Interesting but maybe not all that surprising: Around the world, health, life and property insurance, as well as various other financial services, have long been provided by nonprofit organizations, mostly in the form of customer-owned mutuals. From the 1960s through 2000s, wave after wave of conversions turned many of these entities — especially in the U.S. and U.K. — into shareholder-owned for-profit corporations. But since the global financial crisis, the idea that corporations out to maximize shareholder returns might not always be the best at managing financial and other risks has undergone something of a revival.

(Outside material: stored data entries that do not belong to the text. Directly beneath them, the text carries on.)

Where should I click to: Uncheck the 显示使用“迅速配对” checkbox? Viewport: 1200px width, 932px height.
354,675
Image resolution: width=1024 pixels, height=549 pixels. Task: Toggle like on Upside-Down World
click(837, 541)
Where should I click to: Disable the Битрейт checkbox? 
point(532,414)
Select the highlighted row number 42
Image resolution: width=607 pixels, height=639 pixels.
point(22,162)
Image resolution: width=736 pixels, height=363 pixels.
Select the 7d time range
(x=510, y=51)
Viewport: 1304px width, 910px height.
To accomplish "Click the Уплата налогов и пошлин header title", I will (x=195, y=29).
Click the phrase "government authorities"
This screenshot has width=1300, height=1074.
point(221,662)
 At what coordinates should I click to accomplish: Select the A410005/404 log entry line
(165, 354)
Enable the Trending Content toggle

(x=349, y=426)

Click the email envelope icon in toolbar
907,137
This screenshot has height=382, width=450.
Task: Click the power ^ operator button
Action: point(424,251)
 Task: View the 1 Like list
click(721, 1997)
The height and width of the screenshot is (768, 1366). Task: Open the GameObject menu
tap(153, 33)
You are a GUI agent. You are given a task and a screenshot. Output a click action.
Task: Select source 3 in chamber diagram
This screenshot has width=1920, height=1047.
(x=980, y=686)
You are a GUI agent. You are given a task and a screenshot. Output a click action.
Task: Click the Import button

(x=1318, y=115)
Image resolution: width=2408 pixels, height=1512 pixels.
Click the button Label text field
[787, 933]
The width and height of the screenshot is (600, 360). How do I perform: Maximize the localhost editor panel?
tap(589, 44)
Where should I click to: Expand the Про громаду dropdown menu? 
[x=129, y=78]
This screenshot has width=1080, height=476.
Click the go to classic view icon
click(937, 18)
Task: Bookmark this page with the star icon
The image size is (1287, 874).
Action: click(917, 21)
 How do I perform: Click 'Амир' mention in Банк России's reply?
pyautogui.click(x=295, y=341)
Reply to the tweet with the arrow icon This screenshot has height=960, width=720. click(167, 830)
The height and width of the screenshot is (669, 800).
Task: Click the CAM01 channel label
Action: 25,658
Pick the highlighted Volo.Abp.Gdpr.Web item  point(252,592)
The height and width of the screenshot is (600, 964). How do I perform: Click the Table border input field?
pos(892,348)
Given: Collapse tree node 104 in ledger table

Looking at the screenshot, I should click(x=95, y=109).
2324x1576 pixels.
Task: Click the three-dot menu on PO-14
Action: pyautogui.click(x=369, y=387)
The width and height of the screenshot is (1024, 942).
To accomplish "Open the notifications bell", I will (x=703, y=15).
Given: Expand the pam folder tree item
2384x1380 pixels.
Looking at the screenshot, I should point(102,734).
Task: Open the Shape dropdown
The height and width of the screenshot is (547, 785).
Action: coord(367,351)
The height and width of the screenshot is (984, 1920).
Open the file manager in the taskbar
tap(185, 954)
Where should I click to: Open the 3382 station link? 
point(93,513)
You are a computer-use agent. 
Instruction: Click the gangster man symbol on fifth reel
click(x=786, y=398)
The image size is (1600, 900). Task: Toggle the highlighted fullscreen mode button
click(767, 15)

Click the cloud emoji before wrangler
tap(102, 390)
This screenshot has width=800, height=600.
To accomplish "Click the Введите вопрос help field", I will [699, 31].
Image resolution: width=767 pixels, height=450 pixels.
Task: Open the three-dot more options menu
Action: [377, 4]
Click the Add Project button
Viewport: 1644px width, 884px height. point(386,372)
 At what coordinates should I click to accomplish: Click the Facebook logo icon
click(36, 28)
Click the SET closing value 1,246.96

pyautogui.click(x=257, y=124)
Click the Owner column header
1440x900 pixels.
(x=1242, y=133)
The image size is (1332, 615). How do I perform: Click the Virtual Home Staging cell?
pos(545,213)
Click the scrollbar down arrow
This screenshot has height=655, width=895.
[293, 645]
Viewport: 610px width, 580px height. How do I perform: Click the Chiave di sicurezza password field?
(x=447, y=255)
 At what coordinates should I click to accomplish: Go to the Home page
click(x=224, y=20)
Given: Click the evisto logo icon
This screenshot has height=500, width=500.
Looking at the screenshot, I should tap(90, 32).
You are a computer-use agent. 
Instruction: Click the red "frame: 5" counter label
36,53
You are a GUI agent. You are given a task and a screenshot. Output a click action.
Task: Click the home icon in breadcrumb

Just to be clear: It looks like this new Amazon-Berkshire-JPMorgan entity will be owned by the three companies, not the employees it serves. That is, it won't technically be a mutual. But the three companies' apparent belief that the for-profit-insurer-dominated private health care market in the U.S. isn't cutting it — and that "profit-making incentives" are at odds with improving health care delivery and cutting costs — got me thinking about the strengths and weaknesses of mutuals and other nonprofits relative to conventional corporations.
Mutuals that are owned by and distribute excess cash to their customers have been around for centuries, in many cases predating their for-profit counterparts. Some of the first insurance companies were organized in the 1600s and 1700s in the Netherlands and U.K. as customer-owned cooperatives, and the mutual organizational form has remained prominent in life and property insurance ever since. The 1800s saw an explosion of mutual activity, with fraternal organizations, trade associations, labor unions, social reformers and philanthropists starting co-operative lenders, health care providers, pension funds, groceries, farming enterprises and even factories. This continued into the 20th century, although in Europe these mutual organizations were often co-opted or supplanted by government social insurance programs.
In the U.S., mutuals and nonprofits with mutual-like characteristics have continued to play major roles in insurance, money management, health care and other fields — including outdoor gear, which is top of mind at the moment because I recently spent a bunch of money at customer-owned Recreational Equipment Inc. But these mutuals and co-ops have just spent several decades on the defensive, with "demutualizations" in which mutual customers are given shares in newly created for-profit corporations transforming sector after sector.
I think this trend started with mutual funds, sort of. The first mutual fund, Massachusetts Investors Trust, was founded in 1924 as a true-blue customer-owned nonprofit. Most of the funds that followed in its footsteps were controlled by for-profit investment advisers, but for decades after the 1929 stock-market crash, those advisers acted more like cautious trustees than risk-taking profit-maximizers. Things changed during the booming stock market of the 1960s, with fund advisers getting much more aggressive in their investing and marketing, and in some cases acquiring competitors. In 1969, Massachusetts Investors Trust threw in the towel, demutualizing and transforming itself into Massachusetts Financial Services, which is now a subsidiary of Canada's Sun Life Financial Inc. Mutual funds themselves are all still technically mutual, but the business (with one huge exception that I'll get to in a moment) really isn't.
Savings and loans demutualized in a more formal fashion in the 1980s, after the Garn-St. Germain Depository Institutions Act of 1982, in an attempt to attract new capital into the struggling industry, made it much easier for customer-owned S&Ls to convert to shareholder-owned corporations. (Credit unions remain the banking industry's mutual holdout in the U.S.) Then life insurers began a great demutualization wave in the 1990s, with many of the industry's biggest names — MetLife Inc., Prudential Financial Inc., John Hancock — switching from customer-owned to publicly traded. The Blue Cross and Blue Shield Association of mutual health insurers began allowing its members to switch to for-profit in 1994. And with Sweden, of all places, leading the way in 1987, stock exchanges began demutualizing as well.